Булгаков смеялся, вытирая костяшками пальцев слезы.
— Но я не об этом… Нет в Москве свободы печататься, верно… Но нет в ней для меня и свободы писать. А без этой свободы… Ведь кого редакторы жмут? Зажатых, затравленных, желающих освободиться с помощью писательства от зажатости своей. Они таких за версту чуют. Да как же тут не быть зажатым?! — скажете вы. А вот так, как я: ехать на родину, выветрить там из себя дух городской, рабский, как бабы по весне барахло из сундуков проветривают, и писать у открытого в сад окошка, слушая крик ночной птицы.

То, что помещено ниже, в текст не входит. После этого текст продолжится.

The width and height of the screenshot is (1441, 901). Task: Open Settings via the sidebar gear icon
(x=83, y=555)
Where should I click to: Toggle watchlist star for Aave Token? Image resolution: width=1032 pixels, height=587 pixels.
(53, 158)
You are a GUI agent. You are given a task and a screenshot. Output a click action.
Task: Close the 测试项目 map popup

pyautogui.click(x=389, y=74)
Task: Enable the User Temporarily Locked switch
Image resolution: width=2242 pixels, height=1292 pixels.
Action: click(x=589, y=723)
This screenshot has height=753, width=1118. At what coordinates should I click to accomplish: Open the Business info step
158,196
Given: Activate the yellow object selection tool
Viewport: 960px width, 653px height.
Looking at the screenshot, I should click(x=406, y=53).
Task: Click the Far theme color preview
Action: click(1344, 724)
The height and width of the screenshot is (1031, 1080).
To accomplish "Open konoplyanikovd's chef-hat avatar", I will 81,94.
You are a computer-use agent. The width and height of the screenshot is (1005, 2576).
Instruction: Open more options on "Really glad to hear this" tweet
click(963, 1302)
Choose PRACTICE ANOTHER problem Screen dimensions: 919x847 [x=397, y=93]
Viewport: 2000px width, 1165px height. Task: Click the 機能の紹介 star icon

Напечатают, не напечатают — все это потом, как-то даже не думаешь об этом, главное — написать.
— Где же моя родина? — с тоской сказал Михаил Афанасьевич. — Где мой Киев на заснеженных холмах, город прекрасный, город счастливый? Где мой милый дом на Андреевском спуске? Есть город с названием Киев, есть и дом, очень похожий на мой, да живут там чужие люди, много людей… Они говорят на «мове», ужасном галицийско-еврейском жаргоне, которого мы прежде и не слыхивали… Был я на родине в 23-м году, ходил по разбитым улицам… Ветер, запустение, с креста святого Владимира исчезли электрические огни… В один день увидел четыре вывески: «Молошна», «Молочна», «Молочарня» и «Молошная». А также: «Голярня», «Перукарня» и «Цирульня». Меня все мучила мысль — неужели не проще было бы написать: «Молочная», «Парикмахерская»? Если же обязательно нужно на «мове», так установите какое-то единообразие. Но нельзя же, в самом деле, отбить в дореволюционной вывеске «Гомеопатическая аптека» букву «я» и думать, что благодаря этому аптека превратится из русской в украинскую! — Булгаков дернулся, по лицу его пробежала судорога. — Некуда мне возвращаться, чтобы стать свободным. В Киеве я погибну еще раньше, чем здесь. В начале года мои «земляки», «письменники» эти проклятые, приехали из Харькова к Сталину и просили, чтобы сняли с постановки «Дни Турбиных» и пустили пьесу Киршона о бакинских комиссарах! Не в Харькове, заметьте, а в Москве! Свобода моя — только во мне. Я хочу спасти частицу этой свободы, а в России это невозможно.
— Но что же Сталин? — спросил Михаил. — Он же ездил на «Дни Турбиных»! Не может же быть так, что ваша судьба ему совсем безразлична!
— Не знаю, — вяло ответил Булгаков. — Мне рассказывали, что «письменникам» он веско возражал, сказал якобы, что нельзя ставить пьесы только для коммунистов, потому что у нас стосорокамиллионное население, а коммунистов всего полтора миллиона. Легко, мол, снять и другое, и третье, но есть публика, она хочет смотреть «Турбиных». Говорят, он им даже заявил, что нельзя от меня требовать, чтобы я был коммунистом. Все во мне ликовало, когда я слушал это! Но думаю, то были пустые россказни. Через несколько месяцев, к новому театральному сезону, все мои пьесы запретили.